Mr Oryem said: “Naturally the Tanzanians are wary that maybe these are spies or are trying to grab our land by settling here. And yet they know these are pastoralists. The other problem was the ignorant pastoralists who just wandered any how; in their heads the international boundary doesn’t exist. Where they find good pasture and water they call it home.”

Both Mr Karugaba and Oryem also indicated that corrupt immigration officials both in Tanzania and Uganda were part of the problem. The officials would allow Ugandan pastoralists to freely move into Tanzania and upon crossing back would ask for money or force pastoralists to surrender some of their cattle.
In March 2015, President Museveni wrote to then Tanzanian President Kikwete raising issue of the longstanding complaints by Ugandans whose land straddled both sides and whose property including cattle, livestock and houses were forcefully taken over by Tanzanians.
“I suggest that a proper inventory should be made of the claims with pertinent recommendations on the corrective measures taken,” Mr Museveni wrote.

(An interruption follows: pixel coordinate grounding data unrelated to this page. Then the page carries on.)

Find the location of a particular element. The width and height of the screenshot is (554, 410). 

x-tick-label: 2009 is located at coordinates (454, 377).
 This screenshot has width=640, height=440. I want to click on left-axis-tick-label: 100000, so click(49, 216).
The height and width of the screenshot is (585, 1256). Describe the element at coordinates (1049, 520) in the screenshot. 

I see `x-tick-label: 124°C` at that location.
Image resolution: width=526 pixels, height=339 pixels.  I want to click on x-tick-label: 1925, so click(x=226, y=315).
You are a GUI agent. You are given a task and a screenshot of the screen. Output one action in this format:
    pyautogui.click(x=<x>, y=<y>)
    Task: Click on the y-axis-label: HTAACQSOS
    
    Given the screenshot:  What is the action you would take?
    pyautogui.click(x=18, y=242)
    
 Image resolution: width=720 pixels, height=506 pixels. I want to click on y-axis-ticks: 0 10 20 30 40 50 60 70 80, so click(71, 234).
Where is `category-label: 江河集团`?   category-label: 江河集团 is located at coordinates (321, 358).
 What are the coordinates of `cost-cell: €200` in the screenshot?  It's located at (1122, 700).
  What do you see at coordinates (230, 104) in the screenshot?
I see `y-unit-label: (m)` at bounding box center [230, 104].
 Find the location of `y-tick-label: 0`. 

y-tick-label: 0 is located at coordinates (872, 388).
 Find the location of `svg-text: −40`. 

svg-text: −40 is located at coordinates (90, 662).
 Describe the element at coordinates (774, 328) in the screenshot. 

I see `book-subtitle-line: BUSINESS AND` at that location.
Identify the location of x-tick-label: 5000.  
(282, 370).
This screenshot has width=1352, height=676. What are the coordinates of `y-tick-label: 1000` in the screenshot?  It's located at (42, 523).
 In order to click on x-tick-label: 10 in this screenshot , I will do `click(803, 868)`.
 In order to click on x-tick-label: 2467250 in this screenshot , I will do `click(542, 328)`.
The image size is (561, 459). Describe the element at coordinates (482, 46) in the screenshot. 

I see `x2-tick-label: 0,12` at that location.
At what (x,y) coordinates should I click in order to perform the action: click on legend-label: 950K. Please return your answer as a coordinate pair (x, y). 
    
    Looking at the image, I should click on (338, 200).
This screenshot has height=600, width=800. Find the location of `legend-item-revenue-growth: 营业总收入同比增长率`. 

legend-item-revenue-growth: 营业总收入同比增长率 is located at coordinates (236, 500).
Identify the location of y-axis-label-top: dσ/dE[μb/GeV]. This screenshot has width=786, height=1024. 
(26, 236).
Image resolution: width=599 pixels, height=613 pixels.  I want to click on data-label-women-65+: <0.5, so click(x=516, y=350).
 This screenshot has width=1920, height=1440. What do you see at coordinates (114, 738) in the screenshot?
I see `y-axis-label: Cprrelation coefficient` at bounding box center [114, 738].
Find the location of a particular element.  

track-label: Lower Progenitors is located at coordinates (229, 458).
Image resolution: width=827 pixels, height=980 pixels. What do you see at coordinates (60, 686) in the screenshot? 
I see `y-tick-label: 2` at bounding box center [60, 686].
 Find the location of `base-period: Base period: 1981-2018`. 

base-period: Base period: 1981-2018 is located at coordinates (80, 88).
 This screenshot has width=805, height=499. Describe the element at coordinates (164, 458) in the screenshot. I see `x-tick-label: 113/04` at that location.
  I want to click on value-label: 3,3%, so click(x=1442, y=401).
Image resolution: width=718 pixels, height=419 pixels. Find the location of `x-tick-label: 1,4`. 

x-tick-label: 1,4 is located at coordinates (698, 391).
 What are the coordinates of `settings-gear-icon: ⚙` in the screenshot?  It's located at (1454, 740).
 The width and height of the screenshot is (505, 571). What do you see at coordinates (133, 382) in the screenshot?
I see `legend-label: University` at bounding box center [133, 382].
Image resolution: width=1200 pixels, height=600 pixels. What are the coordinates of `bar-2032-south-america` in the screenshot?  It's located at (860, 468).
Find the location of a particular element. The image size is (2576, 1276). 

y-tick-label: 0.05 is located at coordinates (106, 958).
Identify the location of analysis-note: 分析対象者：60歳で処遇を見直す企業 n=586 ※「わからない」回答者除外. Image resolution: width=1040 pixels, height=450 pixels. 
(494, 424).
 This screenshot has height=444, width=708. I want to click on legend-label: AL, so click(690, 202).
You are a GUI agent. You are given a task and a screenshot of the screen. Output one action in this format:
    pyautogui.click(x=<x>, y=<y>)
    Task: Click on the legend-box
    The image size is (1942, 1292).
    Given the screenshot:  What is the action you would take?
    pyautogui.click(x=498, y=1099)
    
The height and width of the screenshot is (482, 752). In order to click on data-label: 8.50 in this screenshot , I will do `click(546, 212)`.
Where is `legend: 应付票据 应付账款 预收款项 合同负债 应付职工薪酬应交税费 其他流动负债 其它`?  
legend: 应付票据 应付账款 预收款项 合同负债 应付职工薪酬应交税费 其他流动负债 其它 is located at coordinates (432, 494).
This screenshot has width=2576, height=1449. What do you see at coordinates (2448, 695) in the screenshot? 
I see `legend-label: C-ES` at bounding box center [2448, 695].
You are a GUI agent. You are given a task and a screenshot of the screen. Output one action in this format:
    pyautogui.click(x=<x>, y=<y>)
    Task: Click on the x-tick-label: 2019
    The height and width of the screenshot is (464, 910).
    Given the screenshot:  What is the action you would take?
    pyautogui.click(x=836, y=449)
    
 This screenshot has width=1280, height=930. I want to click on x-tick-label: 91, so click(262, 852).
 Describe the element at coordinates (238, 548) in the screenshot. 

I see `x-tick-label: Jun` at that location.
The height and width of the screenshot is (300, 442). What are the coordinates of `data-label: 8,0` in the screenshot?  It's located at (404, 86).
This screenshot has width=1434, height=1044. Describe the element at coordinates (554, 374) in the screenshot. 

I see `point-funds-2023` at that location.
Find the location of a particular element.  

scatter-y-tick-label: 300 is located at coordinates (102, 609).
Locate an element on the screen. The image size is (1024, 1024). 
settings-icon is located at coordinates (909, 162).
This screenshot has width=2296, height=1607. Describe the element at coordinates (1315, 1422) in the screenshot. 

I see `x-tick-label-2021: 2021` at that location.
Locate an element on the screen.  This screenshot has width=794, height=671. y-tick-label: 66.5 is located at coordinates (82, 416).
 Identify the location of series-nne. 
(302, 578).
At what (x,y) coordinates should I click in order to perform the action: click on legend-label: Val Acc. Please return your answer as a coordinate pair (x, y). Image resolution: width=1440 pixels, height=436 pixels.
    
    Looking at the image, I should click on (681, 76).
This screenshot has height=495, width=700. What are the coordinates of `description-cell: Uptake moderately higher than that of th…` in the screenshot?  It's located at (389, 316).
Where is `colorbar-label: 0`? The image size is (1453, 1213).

He further proposed the establishment of a joint-cross border cooperation commission to look into the matters and propose ways of dealing with them, including developing a plan of action of dealing with issues.

President Kikwete responded in July referring to an October 2007 correspondence to Kampala in which he raised the issue of the poorly-marked border beacons which used the colonial 1st degree parallel south, but got no response. He also agreed to the establishment of a joint-cross border cooperation commission comprising of ministers of Foreign Affairs, East African Cooperation, Internal Affairs, Local Government, among others.
“These colonial borders are irrational and fragmented our people and our resources. However, at Independence we accepted the borders the way they are so as to avoid to being diverted by arguments about them,” President Kikwete wrote.

During a state visit to Tanzania in March 2016, the then Tanzanian President John Magufuli and President Museveni directed officials to meet and find a plan of action in regard to concerns raised by border communities. The officials met in Bukoba, Tanzania later April and resolved among others, to determine and resolve uncertainties on the citizenship of communities affected, ascertain longstanding complaints of claimants from both sides and identify and address cross-border cooperation issues, and verify claims of loss of nationality and property by people on both sides.
The officials made a series of recommendations which remain on paper six years later while affected communities continue to live in anguish and despair.